Disputing Wills there are three main avenues to challenge or dispute a will. But first you need some basic points about wills.
Usually, the executor named in the will (ie the person who carries out the instructions in the will) must obtain a grant of probate from the Supreme Court which gives legal authority to deal with the deceased’s property. In order to obtain a grant, the executor must lodge the will and certain other documents with the Court. Once the Court Registrar is satisfied that the documents are in order and that the will is formally valid, a grant of probate “in common form” is issued. (Alternatively, if there are contentious issues surrounding the will, a grant of probate “in solemn form” will be issued. Contentious issues often arise where parties seek to challenge the will using the methods outlined below. The focus here is challenging wills that receive grants in common form).
Of the three avenues for challenging a will, one is available before the grant of probate, and two are available after.
Challenging a Will Before a Grant
If a grant in common form has not yet been made, a caveat (which is a warning entered in the books of the Court Registry) can be lodged with the court. This prevents the Court from issuing a grant of probate without first notifying the person who lodged the caveat. Each type of caveat is appropriate to different circumstances.
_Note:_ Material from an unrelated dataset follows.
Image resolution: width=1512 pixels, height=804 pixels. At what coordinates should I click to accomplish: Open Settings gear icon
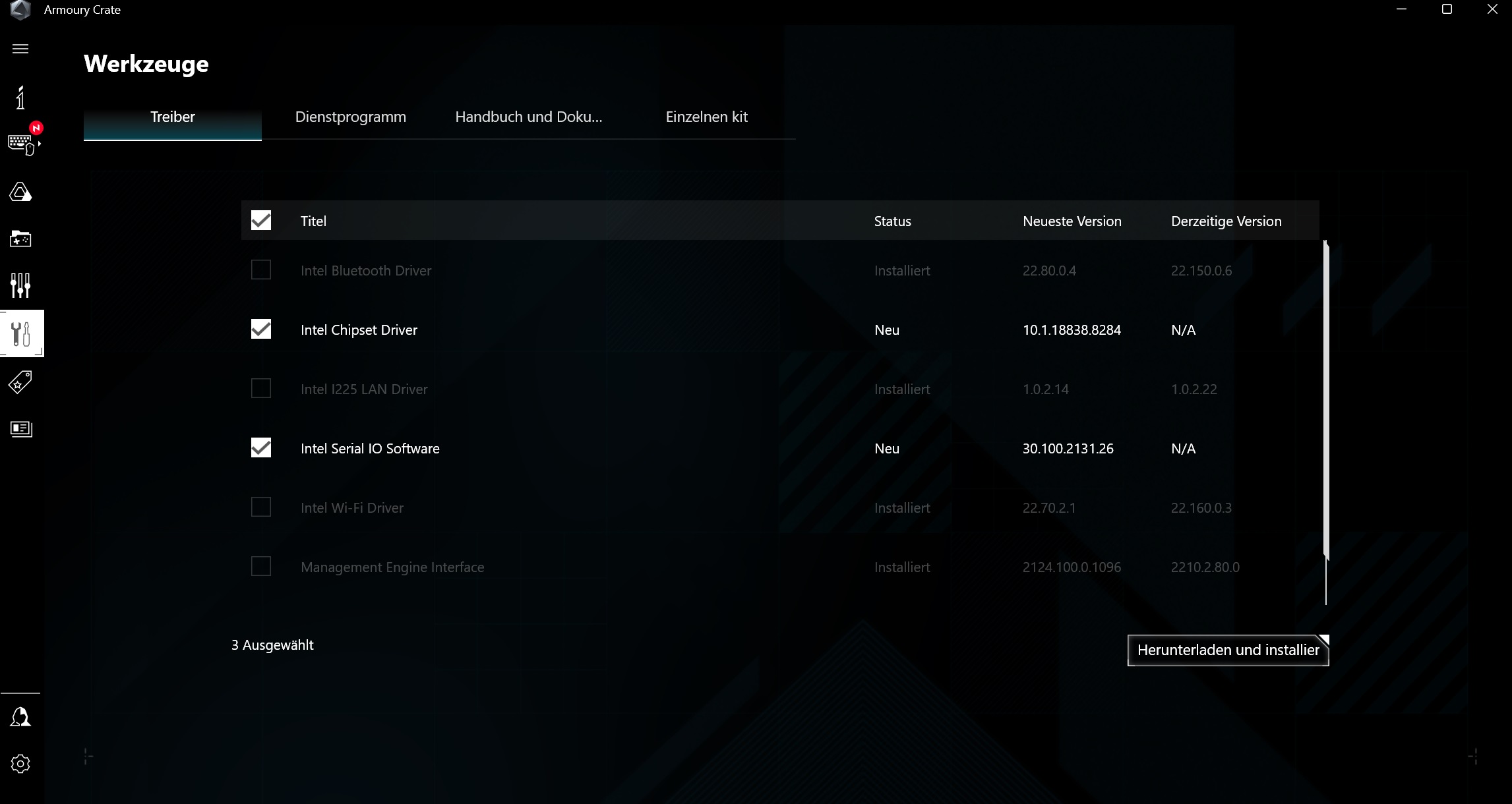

(1) Caveats seeking proof of the will in solemn form
These can only challenge the will on the issue of due execution, no other issue can be raised. They are used where there are concerns about forgery or doubts about whether the will was properly signed and sealed.
(2) General caveats
Used where doubts arise about the testator’s capacity to make the will, the identity of the intended beneficiary, the testator’s understanding of the content of the will or its effect, whether the deceased acted under duress or undue influence in making the will, or if there are concerns about forgery.
(3) Caveats forbidding grants in respect of informal documents
In some circumstances, the Court has the power to treat informal documents as wills even though they may not have been properly signed or witnessed. This type of caveat prevents a court from making such a grant without first hearing from the caveator regarding whether the informal documents should be granted validity.
Challenging a Will After a Grant
Application to the Equity Division of the Supreme Court under the Family Provision Act 1982
The Family Provision Act 1982 specifically applies to people who have not been provided for in the relevant will. If the Court is satisfied that the person applying is an “eligible person”, it may order that provision out of the estate be made for that person’s maintenance, education or advancement in life.
An “eligible person” is defined in the Act as:
- wife, husband or child of the child of the deceased, or former wife or husband;
- grandchild who was wholly or partly dependent on the deceased, or who was a member of a household of which the deceased was a member;
- person living in a domestic relationship with the deceased when they died.
The most recent amendment to these categories was the inclusion of the “person living in a domestic relationship” as an eligible person. This covers partners who do not fit within the formal definition of de facto couple to apply for provision under their partner’s will. However, not all partners can claim. For example, a girlfriend who lived separately from the deceased will not be able to claim, whereas a partner in a same-sex relationship who was living with the deceased (thus fulfilling the statutory definition of “domestic relationship” in the Property (Relationships) Act 1984) will be able to claim.
Despite this broadening, there are a number of requirements to be fulfilled in order to successfully challenge a will. The Family Provision Act 1982, the Property (Relationships) Act 1984, the Wills, Probate and Administration Act 1898 and the Supreme Court Rules 1970 all contain different parts of the legal jigsaw. The Court’s discretion to grant an application in these circumstances is not unrestricted. Therefore, care should be taken with these matters, and anyone considering making such an application should seek expert legal advice.
Application to the Probate Division of the Supreme Court for Revocation
Where a grant of probate in common form has been made, an application can be lodged with the Court to revoke that grant. The grounds for revocation are very limited, but include where the grant:
- has been made to the wrong person (eg if a later will is discovered);
- is irregular (eg one made despite a caveat being in force);
- has become ineffective (eg where the executor has become mentally ill).
Any interested person can apply for a grant to be revoked, including anyone entitled to the estate if there was no will, any beneficiaries named in either the current or a previous will, and any executor named in the will. Revocation is not lightly granted and any person considering such a step should seek expert legal advice.